W ataku na szkołę w Nigerii zginęło co najmniej 30 osób. (zdjęcie ilustacyjne)
W ataku na szkołę w Nigerii zginęło co najmniej 30 osób. (zdjęcie ilustacyjne) Fot. Jacek Marczewski / AG

Co najmniej 29 dzieci i ich nauczyciel zginęło w ataku islamskich bojowników na szkołę na północnym wschodzie Nigerii. Zostali spaleni żywcem lub zastrzeleni podczas próby ucieczki. Jak relacjonują świadkowie napastnicy po prostu podjechali pod budynek szkoły z kanistrami pełnymi paliwa, oblali wszystko, zamknęli wyjścia i podpalili. Do tych, którzy próbowali uciekać, strzelali.

REKLAMA
Do brutalnego ataku doszło w północno-wschodniej Nigerii. Islamscy terroryści napadli na szkołę, a ich ofiarami padło 29 dzieci i ich nauczyciel. Pod budynek przyjechała grupa uzbrojonych mężczyzn, którzy mieli ze sobą kanistry wypełnione benzyną. Wylali ich zawartość i podpalili. Większość ofiar spaliła się żywcem, a tych, którzy próbowali uciekać zastrzelono.

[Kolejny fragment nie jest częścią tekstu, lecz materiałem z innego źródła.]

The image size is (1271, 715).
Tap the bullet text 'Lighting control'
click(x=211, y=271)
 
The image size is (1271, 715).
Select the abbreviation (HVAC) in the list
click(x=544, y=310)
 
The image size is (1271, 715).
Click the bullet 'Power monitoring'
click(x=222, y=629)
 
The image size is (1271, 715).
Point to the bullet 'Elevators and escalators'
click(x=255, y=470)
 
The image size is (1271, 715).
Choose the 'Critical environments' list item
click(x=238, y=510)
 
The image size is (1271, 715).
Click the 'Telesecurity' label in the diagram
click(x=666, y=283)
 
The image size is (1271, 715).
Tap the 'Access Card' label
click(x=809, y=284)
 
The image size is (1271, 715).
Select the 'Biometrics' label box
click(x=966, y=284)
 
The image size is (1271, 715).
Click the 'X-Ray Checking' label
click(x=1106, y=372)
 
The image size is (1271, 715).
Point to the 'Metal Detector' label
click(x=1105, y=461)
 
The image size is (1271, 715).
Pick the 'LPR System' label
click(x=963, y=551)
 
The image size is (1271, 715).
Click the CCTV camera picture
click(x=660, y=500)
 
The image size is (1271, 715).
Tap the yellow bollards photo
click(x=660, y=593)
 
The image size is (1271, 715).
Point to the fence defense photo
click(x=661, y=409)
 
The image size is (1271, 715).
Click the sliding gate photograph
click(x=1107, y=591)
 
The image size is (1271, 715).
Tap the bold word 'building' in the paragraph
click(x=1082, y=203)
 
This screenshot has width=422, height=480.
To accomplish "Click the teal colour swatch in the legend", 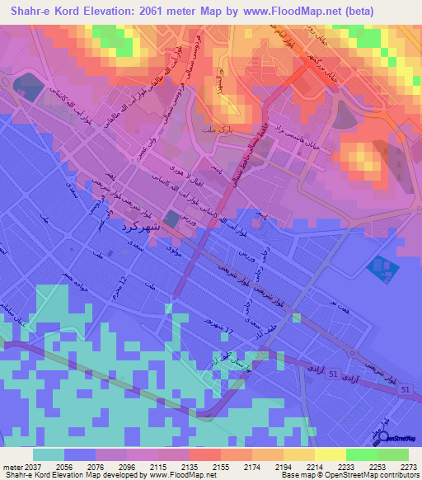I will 49,454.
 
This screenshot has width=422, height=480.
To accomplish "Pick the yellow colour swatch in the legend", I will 330,454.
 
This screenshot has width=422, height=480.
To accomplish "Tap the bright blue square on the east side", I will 379,266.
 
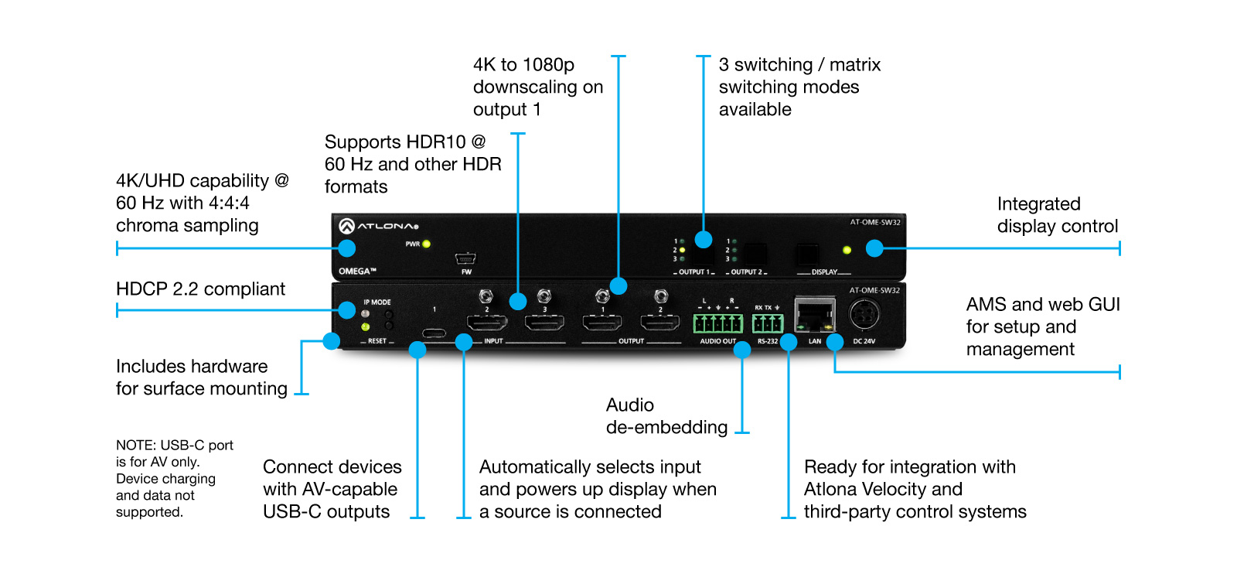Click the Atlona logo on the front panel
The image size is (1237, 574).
pyautogui.click(x=378, y=225)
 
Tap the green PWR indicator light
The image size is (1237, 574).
pyautogui.click(x=426, y=244)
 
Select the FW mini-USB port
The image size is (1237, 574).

Jak informuje BBC w szpitalu w Potiskum trwa pełna chaosu akcja identyfikacji zwłok. Rodzice starają się rozpoznać swoje dzieci, ale utrudnia im to zły stan zwłok. Ten atak to kolejny etap konfliktu religijnego, który coraz bardziej przybiera na sile w tym afrykańskim kraju. Dominujący na północy kraju muzułmanie chcą, by wprowadzić tam prawo szariatu.
W odpowiedzi na coraz poważniejsze niepokoje prezydent Goodluck Johnatan wprowadził w trzech okręgach stan wyjątkowy i wysłał dodatkowe oddziały żołnierzy dla uspokojenia sytuacji. Yobe, region gdzie dokonano ataku, także został objęty stanem wyjątkowym. Jak widać nie powstrzymało to eskalacji przemocy. Grupa, którą podejrzewa się o zamach w 2012 roku zabiła około 600 osób.